**What is being asked:** The data below should be retyped exactly, with the pictures left out.

(Dataset entries)

*-*-*

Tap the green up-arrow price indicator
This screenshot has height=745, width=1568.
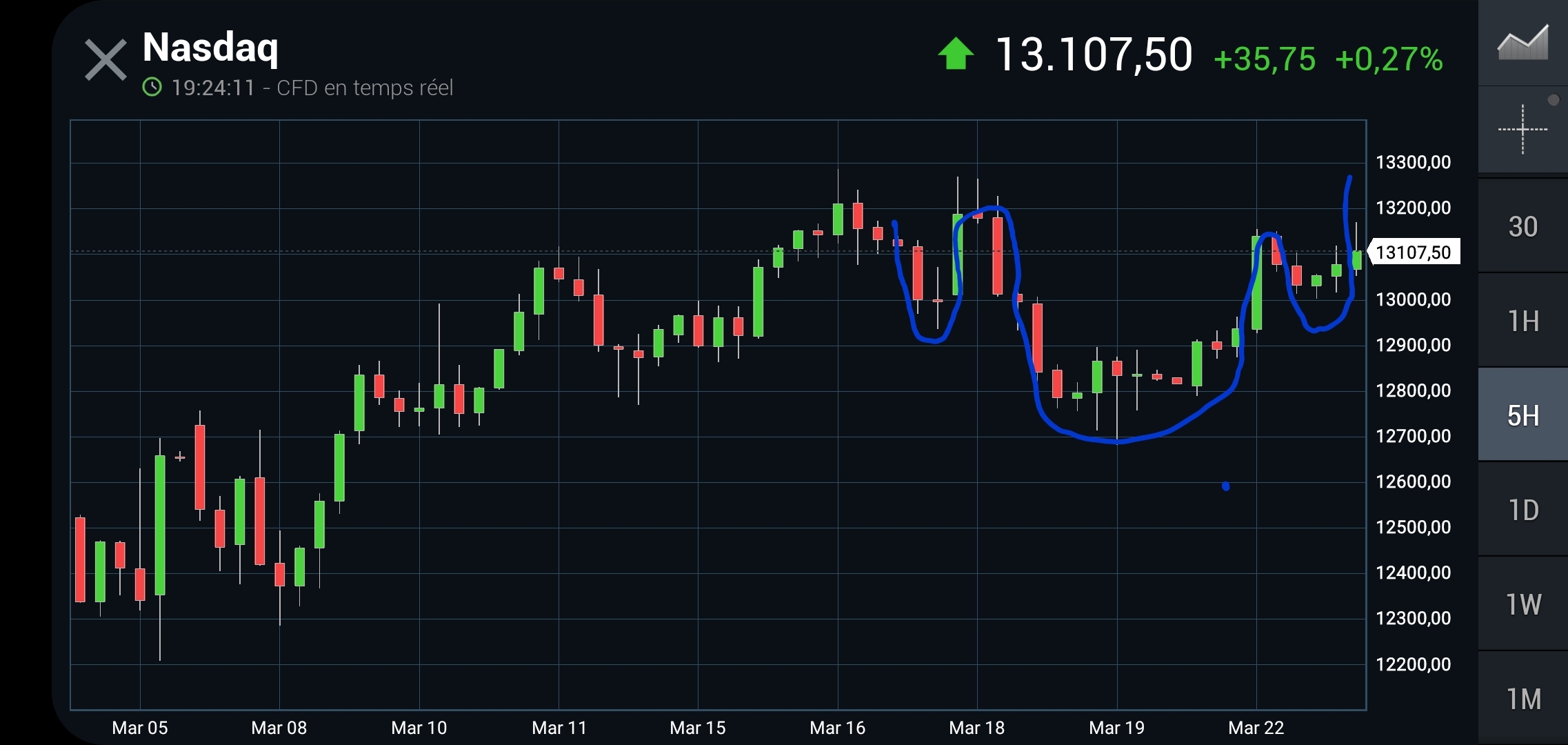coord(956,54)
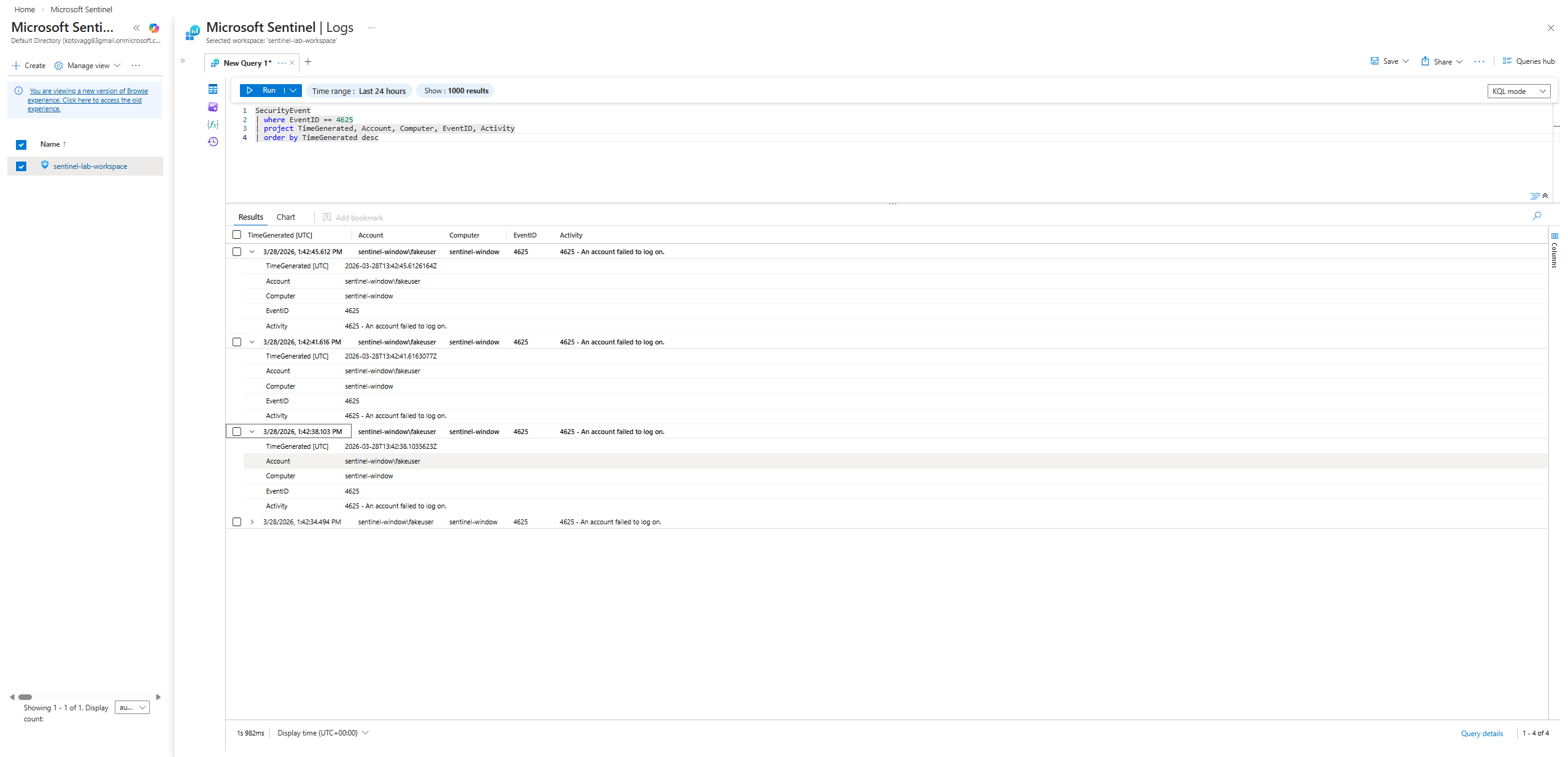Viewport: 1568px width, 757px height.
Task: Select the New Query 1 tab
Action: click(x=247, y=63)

*-*-*

**Task output:**
Tap the green up-arrow price indicator
This screenshot has height=745, width=1568.
coord(956,54)
Viewport: 1568px width, 757px height.
Task: Select the New Query 1 tab
Action: click(x=247, y=63)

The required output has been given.